◆ **EXERCISE OBJECTIVE**:
Echo the lines starting with the line with "Given: Open the tab list dropdown chevron" and going on through the end of the records, keeping every line as it stands. Leave the pictures out of your answer.

◆ **PROVIDED INFORMATION**:
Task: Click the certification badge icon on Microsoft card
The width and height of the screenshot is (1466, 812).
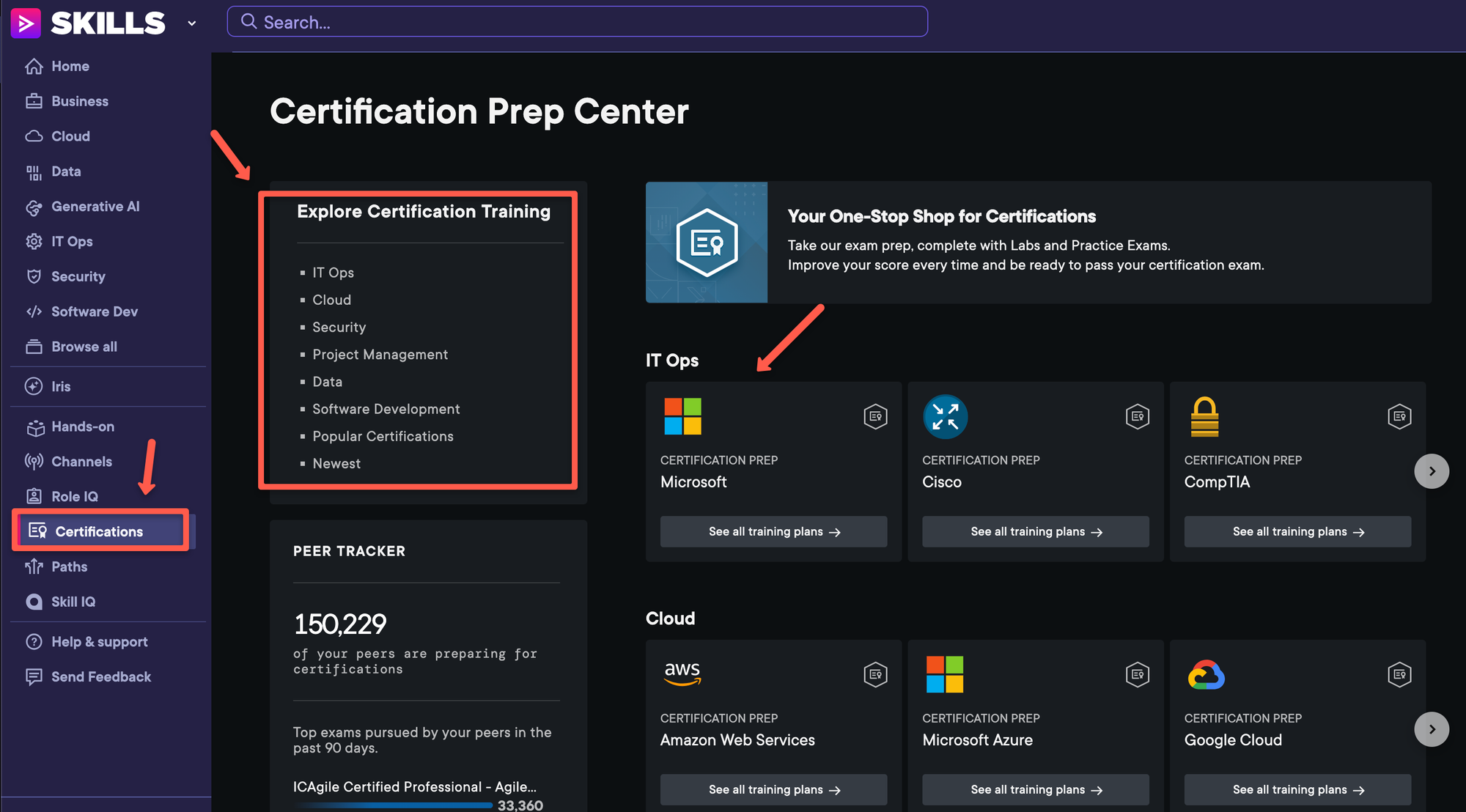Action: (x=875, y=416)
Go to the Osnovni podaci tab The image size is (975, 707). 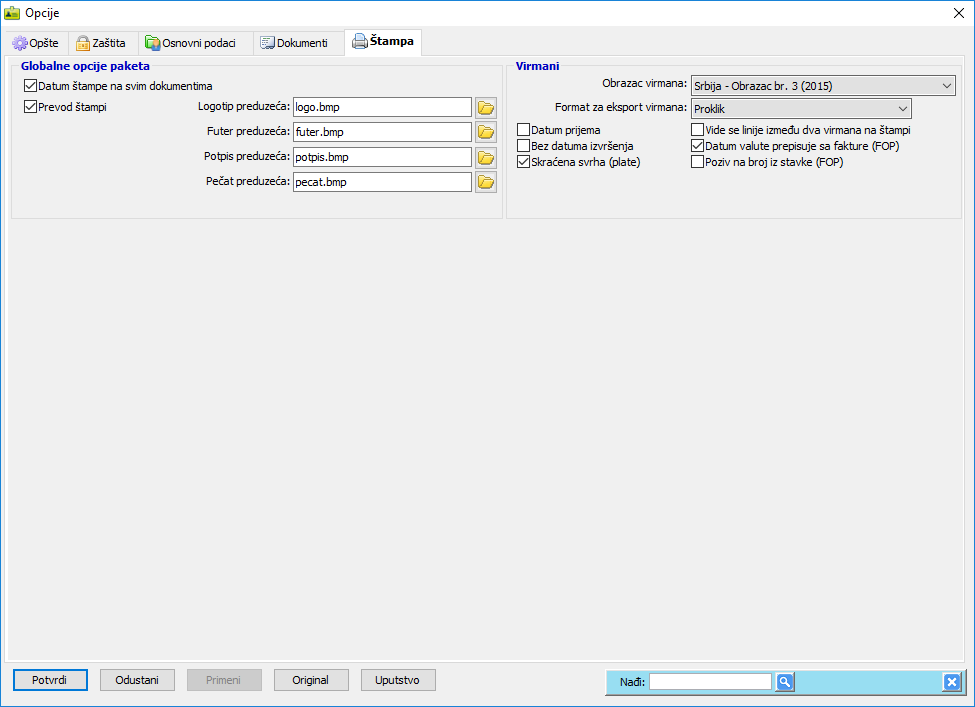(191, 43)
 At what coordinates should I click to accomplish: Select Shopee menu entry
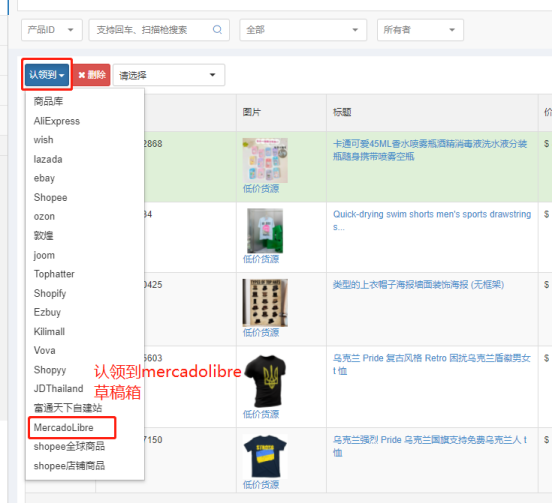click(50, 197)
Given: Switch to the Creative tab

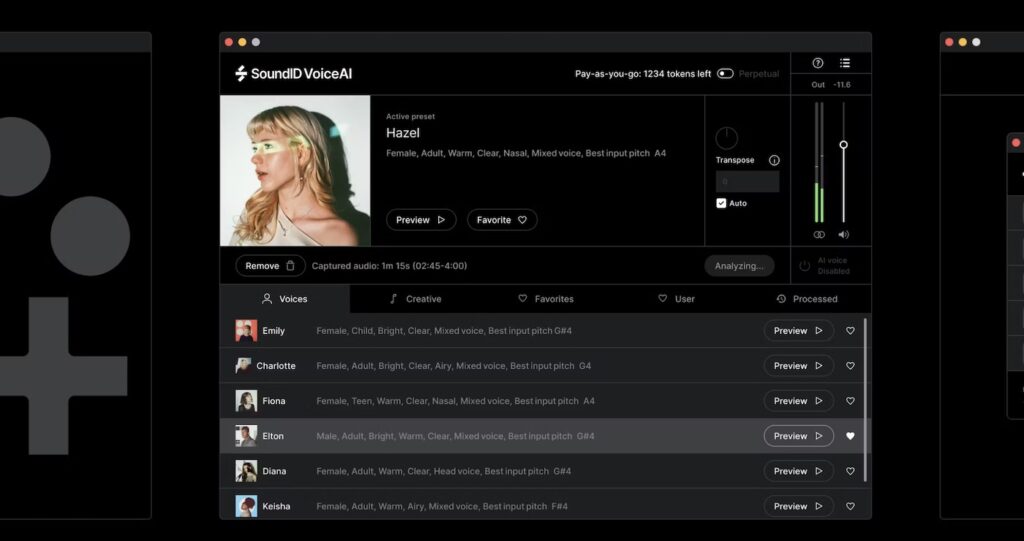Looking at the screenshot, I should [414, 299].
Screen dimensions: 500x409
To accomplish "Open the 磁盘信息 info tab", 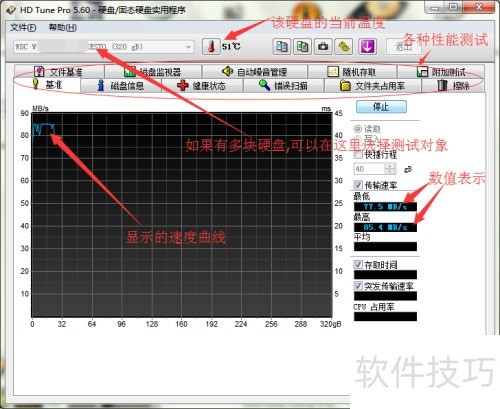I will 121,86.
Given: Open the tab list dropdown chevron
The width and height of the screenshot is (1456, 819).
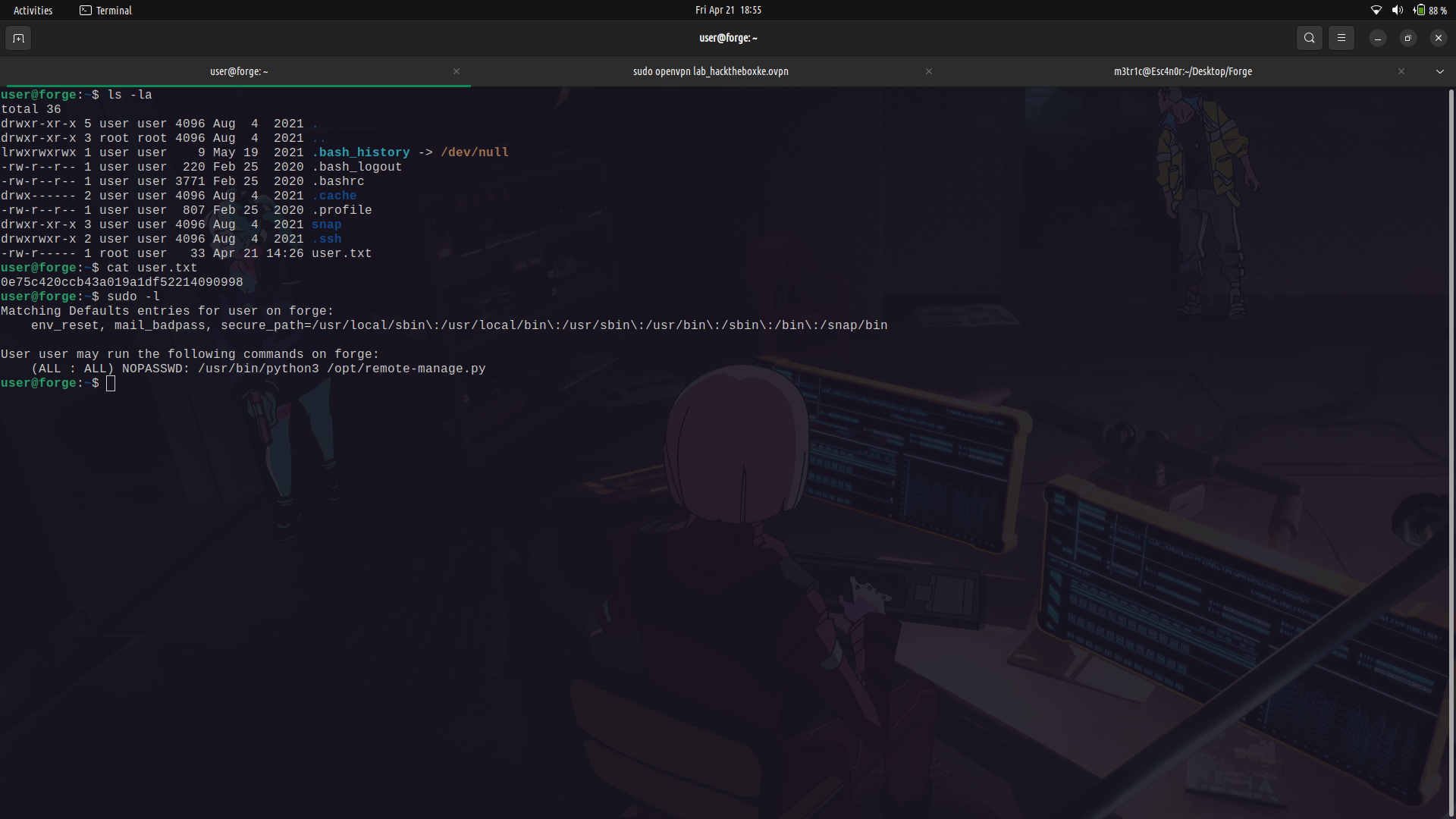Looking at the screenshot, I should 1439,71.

◆ **COMPLETE OUTPUT**:
Given: Open the tab list dropdown chevron
The width and height of the screenshot is (1456, 819).
Looking at the screenshot, I should 1439,71.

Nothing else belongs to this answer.